As you will see, both articles are focused on the ketogenic as related to IBS, and not athletes and fat for fuel or epilepsy, as those are different topics than IBS and gut health. In terms of epilepsy research, the ketogenic diet and its use in children and adolescents with intractable epilepsy indeed has been nothing short lifesaving in many cases. However, epilepsy and IBS are not interchangeable, thus the scientific approach to treating each should not be either. In regard to a “one size doesn’t fit all” approach, I certainly agree with you. Here is the last line of the longer keto article: “NOTE: As always, work with your doctor and/or dietitian to develop a customized treatment plan (diet, lifestyle, medication) that works best for you.

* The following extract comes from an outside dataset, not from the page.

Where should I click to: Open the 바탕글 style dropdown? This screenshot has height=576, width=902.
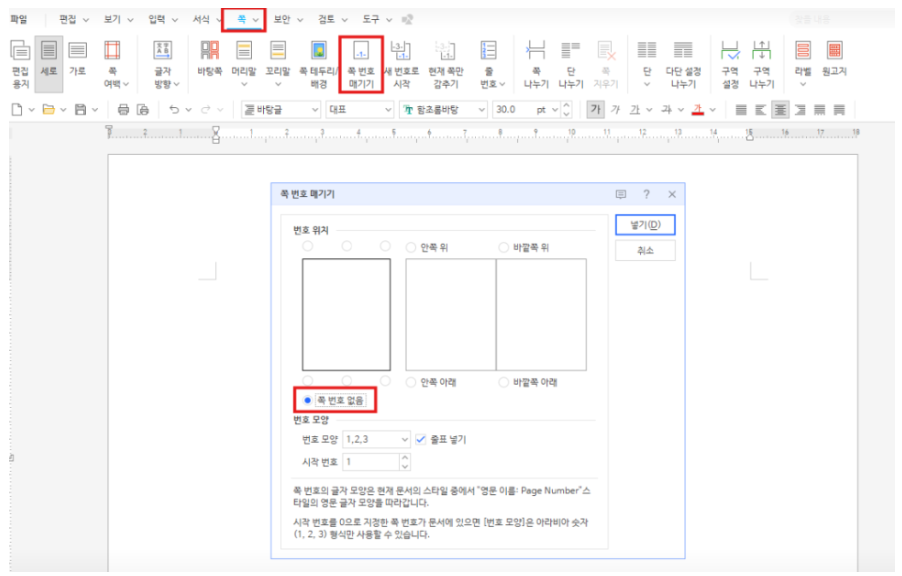pos(314,110)
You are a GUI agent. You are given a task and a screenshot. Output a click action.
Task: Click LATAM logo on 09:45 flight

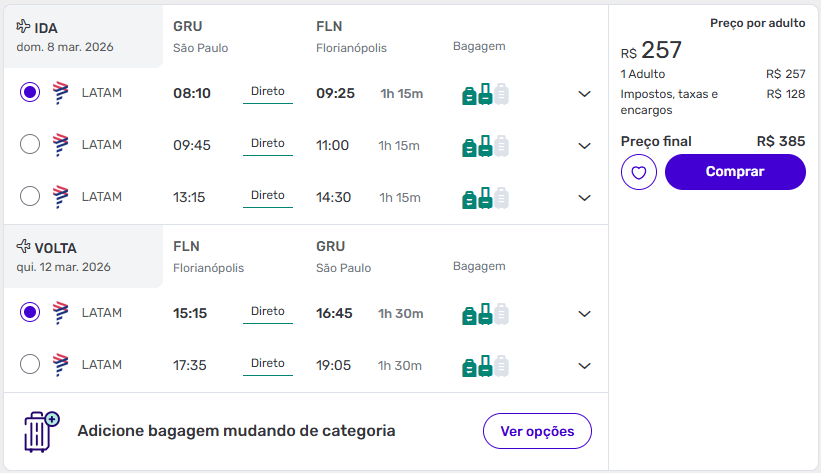coord(61,145)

You are unique.” Thanks for your feedback.
Thank you, Lexie. I was shocked to see keto/low carb dissed here. This way of eating is the salvation for diabetics! Richard K. Bernstein, MD, proved it using a glucometer on himself, and millions of us have furthered his proof. Long time low carb diabetic here (25 years) but found myself with IBS-D after a tetanus shot six years ago. Getting worse; glad I found the FODMAP concept this year. This helps, whereas low carb/keto hasn’t, for me. Low-carb and keto folks likely dismiss FODMAP as just another fad, too. Enough!

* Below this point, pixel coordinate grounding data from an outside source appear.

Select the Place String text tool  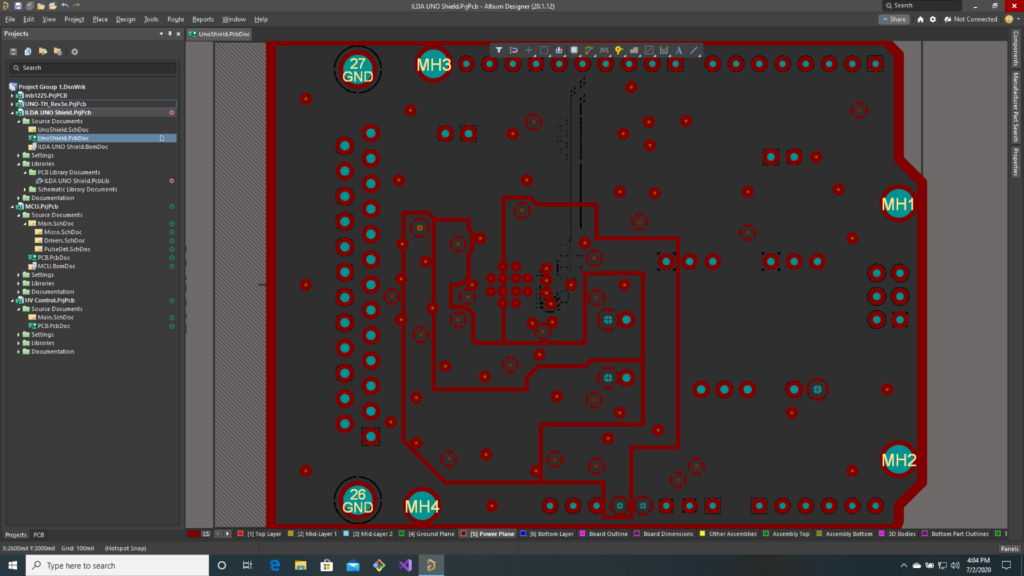click(679, 49)
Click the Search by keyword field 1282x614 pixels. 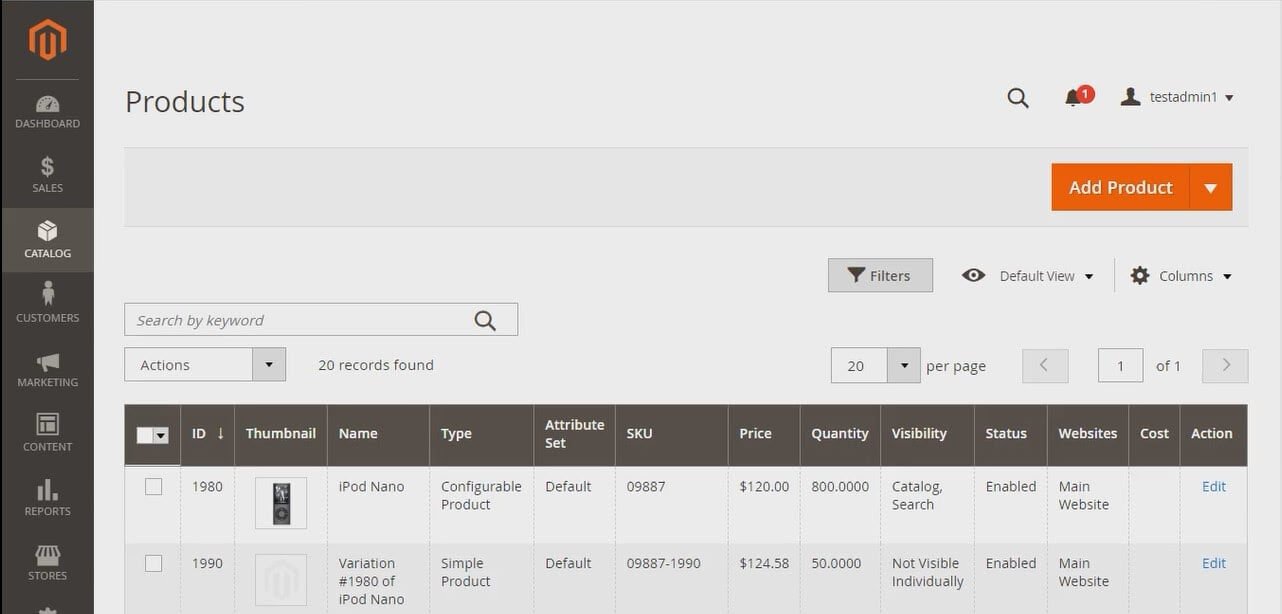coord(300,320)
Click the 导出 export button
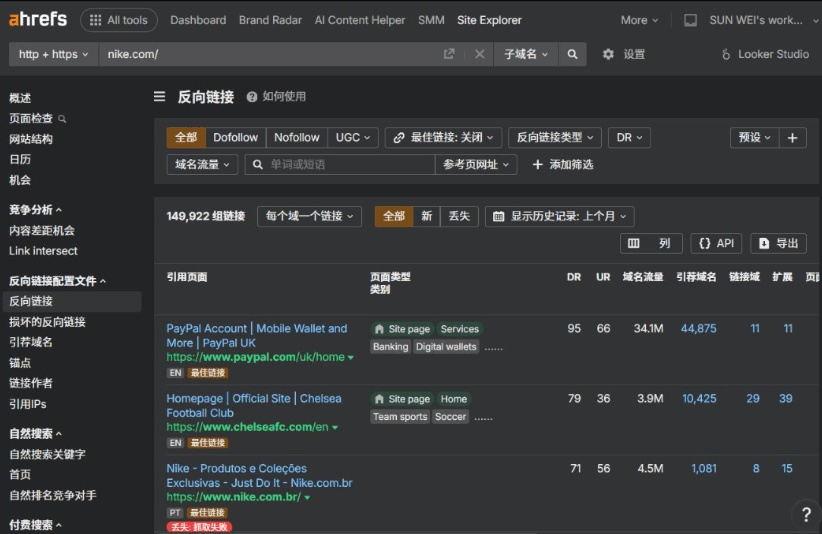Image resolution: width=822 pixels, height=534 pixels. (x=778, y=243)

Hi Diana, I was a little confused by your comment. Your initial statement seemed to contradict the one made towards the end. Our article is based upon evidence-based research. The Dr. Bernstein Diet goes against the recommendations of major medical organizations, including the American Medical Association, the Academy of Nutrition and Dietetics, the American Diabetes Association, and the American Heart Association. It also conflicts with recommendations set by the U. S. Department of Agriculture (USDA) and the Physicians Committee for Responsible Medicine. It is also not exactly the same as popularized keto, so again , I am not sure what you were saying here. We stick with evidence based information.

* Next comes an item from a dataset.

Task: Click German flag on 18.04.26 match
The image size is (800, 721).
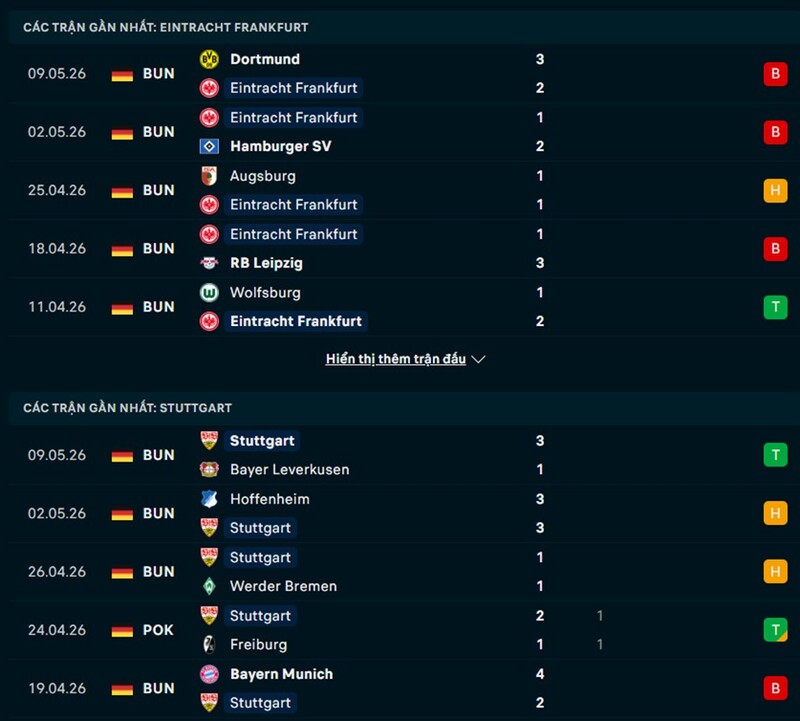Action: click(x=122, y=250)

Of note, aloe vera GEL/aloe vera JUICE (both use only the inner gel-like part) does not produce the side effects listed in this article- if you follow your resource you can see this. Aloe vera LATEX (the outer skin) is almost never recommended unless in cases of severe constipation since it is a cathartic laxative. Aloe vera GEL/JUICE, however, has an extremely low side effect profile, is inexpensive, and has shown anti-inflammatory effects in both animal and human clinical trials (see one of many studies below). I would agree that for IBS/SIBO this would not be my go-to, however, it can have a very beneficial effect on conditions with more inflammation such as IBD, ulcers, or gastritis.
Hi there, the article references IBD, not IBS, as you mention at the end of your note.